# Trailing line breaks

Trailing line breaks are usually a minor problem, but it is useful to be aware of them. Some CSV files have a few additional blank lines at the end. This can confuse some CSV parsers into thinking that they are dealing with actual records where all the fields are empty. Importing a file like that can lead to records with many missing values and distort summary statistics.

```
'ID','FIRST_NAME'\r\n
1,'Adam'\r\n
2,'Billy'\r\n
3,'Elizabeth'\r\n
\r\n
\r\n
```

A bad parser could read the above CSV and interpret the content as

| `ID`   | `FIRST_NAME` |
| ------ | ------------ |
| 1      | Adam         |
| 2      | Billy        |
| 3      | Elizabeth    |
| `NULL` | `NULL`       |
| `NULL` | `NULL`       |

To avoid this, check the last few lines of the CSV file manually, for example with the command line tool `tail` on Linux or by looking at the CSV file in Notepad++, if it isn't too big. You can also check for NULL values in a column that should absolutely not be NULL. If you find such a record and all the other columns are NULL too, that is an indicator for trailing line breaks as well.

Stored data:
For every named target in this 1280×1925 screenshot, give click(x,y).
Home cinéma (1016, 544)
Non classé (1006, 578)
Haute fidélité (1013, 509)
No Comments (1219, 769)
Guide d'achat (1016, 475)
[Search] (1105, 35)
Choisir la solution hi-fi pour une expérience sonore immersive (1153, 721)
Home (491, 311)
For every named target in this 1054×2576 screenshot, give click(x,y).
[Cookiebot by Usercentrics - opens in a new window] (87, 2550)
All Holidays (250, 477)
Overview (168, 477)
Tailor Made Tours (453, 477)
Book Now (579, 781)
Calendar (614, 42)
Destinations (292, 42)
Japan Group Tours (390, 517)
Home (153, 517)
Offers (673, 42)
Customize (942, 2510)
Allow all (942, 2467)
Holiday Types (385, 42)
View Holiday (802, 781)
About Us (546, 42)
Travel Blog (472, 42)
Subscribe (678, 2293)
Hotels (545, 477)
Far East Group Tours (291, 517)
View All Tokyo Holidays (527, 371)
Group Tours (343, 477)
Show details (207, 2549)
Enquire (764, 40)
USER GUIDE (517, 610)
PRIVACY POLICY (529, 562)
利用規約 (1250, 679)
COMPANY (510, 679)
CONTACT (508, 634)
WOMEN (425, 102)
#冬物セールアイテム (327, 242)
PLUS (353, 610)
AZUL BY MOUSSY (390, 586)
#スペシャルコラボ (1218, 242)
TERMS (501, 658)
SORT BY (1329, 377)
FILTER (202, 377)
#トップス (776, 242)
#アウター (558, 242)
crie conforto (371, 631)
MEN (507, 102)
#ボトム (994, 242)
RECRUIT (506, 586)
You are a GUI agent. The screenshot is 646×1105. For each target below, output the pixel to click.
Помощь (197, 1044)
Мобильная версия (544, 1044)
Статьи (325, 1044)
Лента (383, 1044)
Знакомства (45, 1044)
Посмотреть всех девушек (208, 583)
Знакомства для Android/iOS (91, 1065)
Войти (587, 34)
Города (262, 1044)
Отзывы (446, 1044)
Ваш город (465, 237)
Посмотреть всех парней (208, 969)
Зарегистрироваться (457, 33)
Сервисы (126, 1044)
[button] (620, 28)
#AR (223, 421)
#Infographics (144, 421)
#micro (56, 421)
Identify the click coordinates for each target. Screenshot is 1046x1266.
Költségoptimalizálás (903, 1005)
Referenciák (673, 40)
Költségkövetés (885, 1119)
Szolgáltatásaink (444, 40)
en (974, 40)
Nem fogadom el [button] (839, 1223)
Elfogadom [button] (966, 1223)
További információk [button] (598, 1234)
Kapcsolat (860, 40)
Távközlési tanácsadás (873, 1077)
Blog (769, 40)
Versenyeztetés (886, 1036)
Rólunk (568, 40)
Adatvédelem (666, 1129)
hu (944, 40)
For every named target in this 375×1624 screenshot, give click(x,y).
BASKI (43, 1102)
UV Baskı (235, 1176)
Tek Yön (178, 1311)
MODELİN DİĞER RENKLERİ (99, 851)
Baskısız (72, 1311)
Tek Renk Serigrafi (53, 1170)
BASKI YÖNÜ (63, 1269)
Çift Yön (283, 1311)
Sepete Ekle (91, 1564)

- [Work request 1]: In the section on trailing line breaks above, echo everything from "Trailing line breaks are" down to "distort summary statistics.".
- [Work request 2]: What first names appear in the sample CSV data in the section on trailing line breaks above? List each one.

- [Written answer 1]:
Trailing line breaks are usually a minor problem, but it is useful to be aware of them. Some CSV files have a few additional blank lines at the end. This can confuse some CSV parsers into thinking that they are dealing with actual records where all the fields are empty. Importing a file like that can lead to records with many missing values and distort summary statistics.

- [Written answer 2]:
Adam
Billy
Elizabeth